■ **What this task involves**
Only lines holding the word "will" should be copied from the material.

:::

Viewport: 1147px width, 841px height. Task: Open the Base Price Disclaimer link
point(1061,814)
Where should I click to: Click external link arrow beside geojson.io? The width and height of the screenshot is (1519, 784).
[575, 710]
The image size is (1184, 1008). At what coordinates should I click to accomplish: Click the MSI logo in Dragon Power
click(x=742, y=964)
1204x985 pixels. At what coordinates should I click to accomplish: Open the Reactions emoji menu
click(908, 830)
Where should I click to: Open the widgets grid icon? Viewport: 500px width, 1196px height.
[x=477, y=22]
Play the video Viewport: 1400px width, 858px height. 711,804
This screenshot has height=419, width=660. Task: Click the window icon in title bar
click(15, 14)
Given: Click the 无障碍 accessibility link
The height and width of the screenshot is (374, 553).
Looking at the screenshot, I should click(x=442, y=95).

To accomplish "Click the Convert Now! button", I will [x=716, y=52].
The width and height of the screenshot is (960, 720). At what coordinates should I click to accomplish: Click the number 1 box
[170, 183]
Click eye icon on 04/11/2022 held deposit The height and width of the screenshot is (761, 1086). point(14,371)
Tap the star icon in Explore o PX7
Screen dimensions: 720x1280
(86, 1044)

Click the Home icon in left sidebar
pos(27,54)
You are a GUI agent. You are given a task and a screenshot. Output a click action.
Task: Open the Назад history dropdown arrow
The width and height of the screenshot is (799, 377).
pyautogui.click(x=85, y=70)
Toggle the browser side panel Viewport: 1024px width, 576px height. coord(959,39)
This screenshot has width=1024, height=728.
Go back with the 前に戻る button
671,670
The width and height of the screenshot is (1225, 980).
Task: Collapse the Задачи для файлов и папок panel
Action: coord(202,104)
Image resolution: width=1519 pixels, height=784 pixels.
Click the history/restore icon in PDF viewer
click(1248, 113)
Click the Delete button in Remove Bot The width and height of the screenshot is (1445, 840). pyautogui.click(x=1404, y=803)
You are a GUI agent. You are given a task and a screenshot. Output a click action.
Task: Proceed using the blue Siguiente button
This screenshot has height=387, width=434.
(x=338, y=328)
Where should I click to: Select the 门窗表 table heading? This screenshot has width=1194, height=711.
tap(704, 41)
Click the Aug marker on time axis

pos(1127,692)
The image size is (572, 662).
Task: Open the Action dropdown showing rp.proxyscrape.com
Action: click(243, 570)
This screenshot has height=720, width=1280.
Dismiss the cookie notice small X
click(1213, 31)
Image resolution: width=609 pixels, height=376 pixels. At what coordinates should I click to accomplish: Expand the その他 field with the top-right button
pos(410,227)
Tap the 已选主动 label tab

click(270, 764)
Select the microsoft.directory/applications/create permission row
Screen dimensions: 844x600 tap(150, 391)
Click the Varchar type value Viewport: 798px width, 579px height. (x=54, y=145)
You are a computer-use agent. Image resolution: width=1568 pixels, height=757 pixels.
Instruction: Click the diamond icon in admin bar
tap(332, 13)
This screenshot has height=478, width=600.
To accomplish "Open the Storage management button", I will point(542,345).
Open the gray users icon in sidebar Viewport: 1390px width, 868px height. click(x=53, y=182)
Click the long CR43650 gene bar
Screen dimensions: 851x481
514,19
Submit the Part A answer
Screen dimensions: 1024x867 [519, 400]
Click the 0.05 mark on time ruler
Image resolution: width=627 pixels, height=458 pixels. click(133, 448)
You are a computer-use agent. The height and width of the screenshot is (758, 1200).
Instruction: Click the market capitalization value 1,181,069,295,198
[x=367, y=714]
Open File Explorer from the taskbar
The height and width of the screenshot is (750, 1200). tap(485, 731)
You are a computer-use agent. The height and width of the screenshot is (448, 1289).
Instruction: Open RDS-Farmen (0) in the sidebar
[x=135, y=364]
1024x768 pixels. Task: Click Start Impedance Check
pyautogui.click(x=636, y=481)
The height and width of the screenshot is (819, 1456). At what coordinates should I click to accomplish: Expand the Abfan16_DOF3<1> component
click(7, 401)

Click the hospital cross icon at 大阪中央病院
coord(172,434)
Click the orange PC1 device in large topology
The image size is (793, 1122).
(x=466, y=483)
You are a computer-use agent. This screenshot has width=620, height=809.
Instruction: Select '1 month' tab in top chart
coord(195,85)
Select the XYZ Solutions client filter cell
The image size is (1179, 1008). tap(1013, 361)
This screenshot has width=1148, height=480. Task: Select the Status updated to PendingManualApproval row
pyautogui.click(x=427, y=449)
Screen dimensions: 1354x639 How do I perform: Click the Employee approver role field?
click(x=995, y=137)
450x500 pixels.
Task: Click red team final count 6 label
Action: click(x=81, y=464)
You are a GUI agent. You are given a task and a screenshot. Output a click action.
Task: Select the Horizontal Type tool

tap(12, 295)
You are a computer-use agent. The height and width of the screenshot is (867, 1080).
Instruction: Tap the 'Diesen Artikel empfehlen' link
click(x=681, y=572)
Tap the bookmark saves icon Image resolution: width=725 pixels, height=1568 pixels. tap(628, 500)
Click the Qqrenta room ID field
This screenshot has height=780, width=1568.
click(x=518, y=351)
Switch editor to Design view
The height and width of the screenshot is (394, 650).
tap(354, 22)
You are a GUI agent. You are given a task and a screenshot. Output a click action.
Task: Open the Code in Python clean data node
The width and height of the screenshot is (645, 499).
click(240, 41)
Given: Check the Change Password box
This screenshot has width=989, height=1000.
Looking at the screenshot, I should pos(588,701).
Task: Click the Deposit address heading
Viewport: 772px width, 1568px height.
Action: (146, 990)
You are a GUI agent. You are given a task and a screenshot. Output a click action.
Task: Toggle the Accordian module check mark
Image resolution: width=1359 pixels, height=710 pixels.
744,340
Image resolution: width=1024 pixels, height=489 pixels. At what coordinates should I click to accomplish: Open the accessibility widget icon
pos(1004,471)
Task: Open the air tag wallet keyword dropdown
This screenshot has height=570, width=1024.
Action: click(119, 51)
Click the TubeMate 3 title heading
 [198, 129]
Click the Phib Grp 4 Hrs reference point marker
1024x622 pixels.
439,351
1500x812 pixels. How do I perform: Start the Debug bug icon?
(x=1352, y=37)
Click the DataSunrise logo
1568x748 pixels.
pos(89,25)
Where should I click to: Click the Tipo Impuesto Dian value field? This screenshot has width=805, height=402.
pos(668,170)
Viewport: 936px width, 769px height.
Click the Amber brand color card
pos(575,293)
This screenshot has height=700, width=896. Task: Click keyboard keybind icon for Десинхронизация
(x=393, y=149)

:::

■ **Exercise result**
To accomplish "Click the Convert Now! button", I will [x=716, y=52].
To accomplish "Open the Storage management button", I will point(542,345).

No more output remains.